In 2014, after the shooting death of Michael Brown, 18, by a Ferguson, Mo., police officer who was not indicted for the killing, Elenita Muñiz, a blue-eyed Puerto Rican and member of the Barnstable Human Rights Commission, addressed a roomful of listeners at Cape Cod Community College on the topic of race by saying, “I’m racist.”
She had taken an online quiz, she explained, which showed she, too, had racist tendencies.
“Racism is alive and well in this country, and everyone who is white-skinned is racist,” she said. “The bottom line is … only white people can end racism, and we need to work on that. It is very hard to acknowledge our privilege.”
Muñiz was among a group of panelists that included a white police chief and district attorney, and two black men who were equal rights advocates.
I sat in the audience with my reporter’s notebook and wrote down Muñiz’s words.
The next day, the reaction to the news story shocked me. What I heard was not anger against police brutality from the readers of the Cape Cod Times, where I worked at the time, but anger at Muñiz for saying all white-skinned people are racist.
Within days, the Barnstable County commissioners were calling for her resignation from her paid position as coordinator of the human rights commission. Protesters rallied to her defense on the day of the hearing, and they condemned me for quoting her.
She remained coordinator of the human rights commission only after recanting her statement.

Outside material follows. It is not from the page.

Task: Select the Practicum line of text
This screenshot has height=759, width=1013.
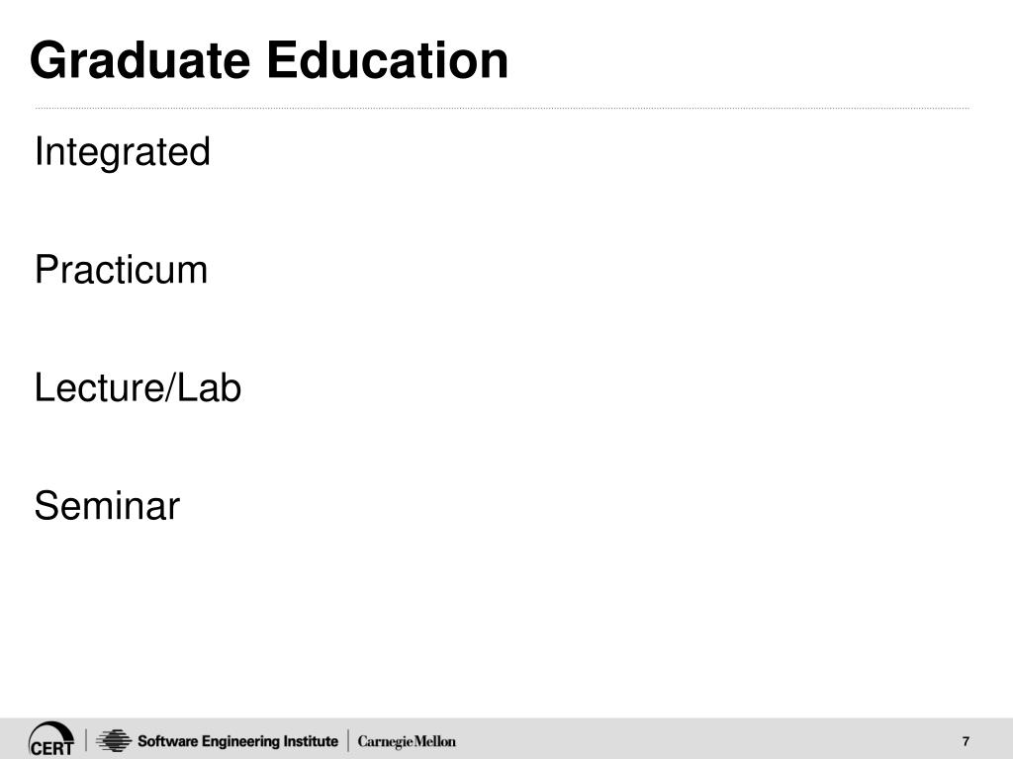Action: click(121, 269)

“What I should have said is that all white people have biases about race,” Muñiz said at a meeting of the Barnstable County Commission. “How many white women clutch their purses a little closer when they approach a black man on the sidewalk? … How many of us white people get nervous when a black man shares an elevator with us? These are all traces of the biases we carry from the crib.”
I haven’t shaken my shock at the reaction to my story. The feeling comes to me now, faced again with how difficult the topic of racism remains, even among white people, including me.

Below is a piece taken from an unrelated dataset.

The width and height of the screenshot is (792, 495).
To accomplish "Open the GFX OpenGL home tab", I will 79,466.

Black parents have “the talk” with their sons about how to behave in the presence of the police, warning them that they cannot expect fair treatment. White parents also need to have “the talk” with their kids. It should be about racism that exists even in their own families, teachers, coaches, and friends. And about how to behave knowing traces of racism shape their own realities.
It’s not evil to have biases, but it is critical to recognize we have them, whether we are police officers or protesters. Only then can we begin to listen well to one other.